* RECORDS FOR THE TASK *
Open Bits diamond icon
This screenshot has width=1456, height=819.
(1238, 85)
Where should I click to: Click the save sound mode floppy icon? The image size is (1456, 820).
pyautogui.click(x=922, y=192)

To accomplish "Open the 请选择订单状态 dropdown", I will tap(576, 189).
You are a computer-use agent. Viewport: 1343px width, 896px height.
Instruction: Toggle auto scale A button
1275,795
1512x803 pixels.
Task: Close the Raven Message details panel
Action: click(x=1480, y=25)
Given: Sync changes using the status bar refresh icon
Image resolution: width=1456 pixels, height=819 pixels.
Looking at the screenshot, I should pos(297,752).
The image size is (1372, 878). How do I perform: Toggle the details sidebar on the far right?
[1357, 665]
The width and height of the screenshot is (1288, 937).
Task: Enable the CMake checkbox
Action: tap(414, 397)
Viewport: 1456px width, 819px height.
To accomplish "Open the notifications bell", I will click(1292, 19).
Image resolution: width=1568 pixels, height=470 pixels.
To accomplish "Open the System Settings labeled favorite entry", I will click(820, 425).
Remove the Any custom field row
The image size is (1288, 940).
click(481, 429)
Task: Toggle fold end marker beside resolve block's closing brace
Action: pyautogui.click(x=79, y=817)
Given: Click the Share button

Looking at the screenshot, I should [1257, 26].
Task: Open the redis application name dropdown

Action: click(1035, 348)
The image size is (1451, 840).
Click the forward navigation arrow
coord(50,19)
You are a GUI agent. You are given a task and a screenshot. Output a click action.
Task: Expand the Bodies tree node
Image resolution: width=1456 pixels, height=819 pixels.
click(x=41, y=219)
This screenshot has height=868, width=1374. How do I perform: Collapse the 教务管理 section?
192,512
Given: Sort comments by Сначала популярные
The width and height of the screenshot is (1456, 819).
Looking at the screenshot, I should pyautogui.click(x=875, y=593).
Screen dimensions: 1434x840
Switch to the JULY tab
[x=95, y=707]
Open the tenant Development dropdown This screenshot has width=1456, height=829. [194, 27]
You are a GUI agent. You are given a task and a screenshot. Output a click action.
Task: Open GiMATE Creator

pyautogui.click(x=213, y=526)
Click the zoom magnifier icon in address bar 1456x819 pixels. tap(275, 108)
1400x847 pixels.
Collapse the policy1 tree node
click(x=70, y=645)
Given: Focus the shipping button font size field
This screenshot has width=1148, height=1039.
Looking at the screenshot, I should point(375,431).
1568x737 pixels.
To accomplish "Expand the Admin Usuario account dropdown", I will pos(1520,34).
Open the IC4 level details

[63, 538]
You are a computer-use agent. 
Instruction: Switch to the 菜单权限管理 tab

* EXERCISE PROMPT *
Output the entire listing above, character for character.

* WORKED SOLUTION *
Open Bits diamond icon
This screenshot has width=1456, height=819.
(1238, 85)
Where should I click to: Click the save sound mode floppy icon? The image size is (1456, 820).
pyautogui.click(x=922, y=192)

To accomplish "Open the 请选择订单状态 dropdown", I will tap(576, 189).
You are a computer-use agent. Viewport: 1343px width, 896px height.
Instruction: Toggle auto scale A button
1275,795
1512x803 pixels.
Task: Close the Raven Message details panel
Action: click(x=1480, y=25)
Given: Sync changes using the status bar refresh icon
Image resolution: width=1456 pixels, height=819 pixels.
Looking at the screenshot, I should pos(297,752).
The image size is (1372, 878). How do I perform: Toggle the details sidebar on the far right?
[1357, 665]
The width and height of the screenshot is (1288, 937).
Task: Enable the CMake checkbox
Action: tap(414, 397)
Viewport: 1456px width, 819px height.
To accomplish "Open the notifications bell", I will click(1292, 19).
Image resolution: width=1568 pixels, height=470 pixels.
To accomplish "Open the System Settings labeled favorite entry", I will click(820, 425).
Remove the Any custom field row
The image size is (1288, 940).
click(481, 429)
Task: Toggle fold end marker beside resolve block's closing brace
Action: pyautogui.click(x=79, y=817)
Given: Click the Share button

Looking at the screenshot, I should [1257, 26].
Task: Open the redis application name dropdown

Action: click(1035, 348)
The image size is (1451, 840).
Click the forward navigation arrow
coord(50,19)
You are a GUI agent. You are given a task and a screenshot. Output a click action.
Task: Expand the Bodies tree node
Image resolution: width=1456 pixels, height=819 pixels.
click(x=41, y=219)
This screenshot has height=868, width=1374. How do I perform: Collapse the 教务管理 section?
192,512
Given: Sort comments by Сначала популярные
The width and height of the screenshot is (1456, 819).
Looking at the screenshot, I should pyautogui.click(x=875, y=593).
Screen dimensions: 1434x840
Switch to the JULY tab
[x=95, y=707]
Open the tenant Development dropdown This screenshot has width=1456, height=829. [194, 27]
You are a GUI agent. You are given a task and a screenshot. Output a click action.
Task: Open GiMATE Creator

pyautogui.click(x=213, y=526)
Click the zoom magnifier icon in address bar 1456x819 pixels. tap(275, 108)
1400x847 pixels.
Collapse the policy1 tree node
click(x=70, y=645)
Given: Focus the shipping button font size field
This screenshot has width=1148, height=1039.
Looking at the screenshot, I should point(375,431).
1568x737 pixels.
To accomplish "Expand the Admin Usuario account dropdown", I will pos(1520,34).
Open the IC4 level details

[63, 538]
You are a computer-use agent. 
Instruction: Switch to the 菜单权限管理 tab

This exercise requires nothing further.